Coupler une VMC double flux avec un puits canadien (ou provençal) est une option intéressante. Le principe est de faire circuler l'air sous terre avant de l'introduire dans la maison. En hiver, l'air est réchauffé par la température du sol, et en été, il est refroidi. Cela permet d'améliorer significativement l'efficacité de la VMC double flux en offrant un air entrant à une température plus proche de celle souhaitée avant même le passage dans l'échangeur thermique.
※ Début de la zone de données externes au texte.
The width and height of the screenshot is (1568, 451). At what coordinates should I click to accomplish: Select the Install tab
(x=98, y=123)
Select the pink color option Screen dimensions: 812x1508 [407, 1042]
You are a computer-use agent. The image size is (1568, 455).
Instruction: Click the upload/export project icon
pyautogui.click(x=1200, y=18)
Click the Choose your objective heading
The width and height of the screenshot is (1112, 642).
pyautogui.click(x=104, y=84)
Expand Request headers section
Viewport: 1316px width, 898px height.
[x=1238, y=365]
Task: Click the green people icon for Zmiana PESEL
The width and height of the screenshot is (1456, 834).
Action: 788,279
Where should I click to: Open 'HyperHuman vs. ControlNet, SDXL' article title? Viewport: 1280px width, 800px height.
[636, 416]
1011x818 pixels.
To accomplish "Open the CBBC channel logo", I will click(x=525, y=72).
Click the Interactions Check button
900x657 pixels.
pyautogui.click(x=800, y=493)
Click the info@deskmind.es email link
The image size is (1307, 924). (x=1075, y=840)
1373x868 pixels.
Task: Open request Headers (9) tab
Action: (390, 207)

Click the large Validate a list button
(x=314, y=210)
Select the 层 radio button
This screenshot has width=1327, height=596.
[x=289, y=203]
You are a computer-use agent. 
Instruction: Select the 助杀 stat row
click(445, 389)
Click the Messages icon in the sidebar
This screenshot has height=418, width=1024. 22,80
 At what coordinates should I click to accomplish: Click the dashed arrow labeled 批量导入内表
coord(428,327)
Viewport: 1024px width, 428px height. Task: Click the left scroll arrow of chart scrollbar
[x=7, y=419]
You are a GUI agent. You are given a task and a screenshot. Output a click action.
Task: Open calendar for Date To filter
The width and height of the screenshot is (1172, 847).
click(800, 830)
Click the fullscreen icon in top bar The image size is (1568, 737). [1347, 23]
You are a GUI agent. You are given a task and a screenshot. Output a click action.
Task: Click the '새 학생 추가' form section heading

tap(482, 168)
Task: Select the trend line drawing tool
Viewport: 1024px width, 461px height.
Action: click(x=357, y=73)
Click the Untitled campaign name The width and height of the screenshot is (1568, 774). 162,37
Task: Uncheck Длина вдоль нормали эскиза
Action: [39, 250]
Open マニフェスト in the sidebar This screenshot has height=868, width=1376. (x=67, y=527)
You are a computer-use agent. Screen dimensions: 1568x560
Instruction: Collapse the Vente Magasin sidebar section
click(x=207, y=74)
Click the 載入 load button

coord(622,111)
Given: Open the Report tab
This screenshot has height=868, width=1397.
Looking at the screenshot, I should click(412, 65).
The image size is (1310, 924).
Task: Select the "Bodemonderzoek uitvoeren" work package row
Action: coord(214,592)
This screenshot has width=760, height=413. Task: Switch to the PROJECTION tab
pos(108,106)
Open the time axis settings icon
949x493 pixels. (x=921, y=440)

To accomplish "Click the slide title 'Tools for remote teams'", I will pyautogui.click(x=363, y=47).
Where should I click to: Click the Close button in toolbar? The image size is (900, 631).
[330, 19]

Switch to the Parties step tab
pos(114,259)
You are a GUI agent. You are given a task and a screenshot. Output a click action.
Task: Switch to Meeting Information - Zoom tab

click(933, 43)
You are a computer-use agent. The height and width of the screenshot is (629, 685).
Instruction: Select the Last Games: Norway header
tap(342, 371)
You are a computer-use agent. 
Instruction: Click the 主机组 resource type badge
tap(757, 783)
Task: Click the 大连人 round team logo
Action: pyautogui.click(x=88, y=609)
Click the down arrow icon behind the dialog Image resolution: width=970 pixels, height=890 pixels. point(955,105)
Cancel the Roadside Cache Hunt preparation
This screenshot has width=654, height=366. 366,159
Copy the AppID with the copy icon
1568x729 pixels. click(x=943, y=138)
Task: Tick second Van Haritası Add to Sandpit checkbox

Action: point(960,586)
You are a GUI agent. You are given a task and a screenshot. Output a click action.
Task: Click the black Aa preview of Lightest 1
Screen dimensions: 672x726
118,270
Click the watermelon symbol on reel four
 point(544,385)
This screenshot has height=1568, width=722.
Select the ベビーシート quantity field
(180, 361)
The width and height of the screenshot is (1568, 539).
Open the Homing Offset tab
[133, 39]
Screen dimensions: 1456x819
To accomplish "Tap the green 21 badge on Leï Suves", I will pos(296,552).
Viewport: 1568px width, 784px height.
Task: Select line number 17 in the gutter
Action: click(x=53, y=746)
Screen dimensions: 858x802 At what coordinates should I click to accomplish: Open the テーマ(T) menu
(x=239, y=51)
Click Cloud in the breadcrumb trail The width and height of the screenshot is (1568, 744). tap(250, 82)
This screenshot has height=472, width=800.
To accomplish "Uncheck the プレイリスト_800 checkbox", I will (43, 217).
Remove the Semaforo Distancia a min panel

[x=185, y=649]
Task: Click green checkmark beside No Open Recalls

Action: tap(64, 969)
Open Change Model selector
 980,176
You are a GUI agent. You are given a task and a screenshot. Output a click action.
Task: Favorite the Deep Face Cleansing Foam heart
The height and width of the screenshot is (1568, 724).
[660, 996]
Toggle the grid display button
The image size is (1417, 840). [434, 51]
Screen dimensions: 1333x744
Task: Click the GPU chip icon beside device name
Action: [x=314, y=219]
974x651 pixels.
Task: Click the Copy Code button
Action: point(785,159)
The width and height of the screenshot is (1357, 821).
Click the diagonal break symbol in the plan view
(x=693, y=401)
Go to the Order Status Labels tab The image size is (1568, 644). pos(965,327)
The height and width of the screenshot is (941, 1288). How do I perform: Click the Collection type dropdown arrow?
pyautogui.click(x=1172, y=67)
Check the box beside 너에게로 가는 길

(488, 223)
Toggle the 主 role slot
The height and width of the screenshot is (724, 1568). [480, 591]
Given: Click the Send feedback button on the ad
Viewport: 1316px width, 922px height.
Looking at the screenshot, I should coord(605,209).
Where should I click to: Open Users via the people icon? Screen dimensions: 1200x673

Pour les logements où l'installation d'un réseau de gaines centralisé est difficile (par exemple, en rénovation sans faux plafond), des systèmes de VMC double flux décentralisés existent. Ces unités, installées directement dans les murs, assurent à la fois l'extraction et l'insufflation dans une pièce donnée. Elles peuvent être plus faciles à installer mais nécessitent une unité par pièce traitée, et leur efficacité globale et leur certification peuvent être moindres que celles des systèmes centralisés.
L'aménagement d'une VMC double flux est un investissement judicieux pour améliorer le confort de votre logement, réduire vos factures énergétiques et garantir un air intérieur sain. Une installation bien pensée et un entretien régulier sont les clés pour profiter pleinement de ses nombreux avantages.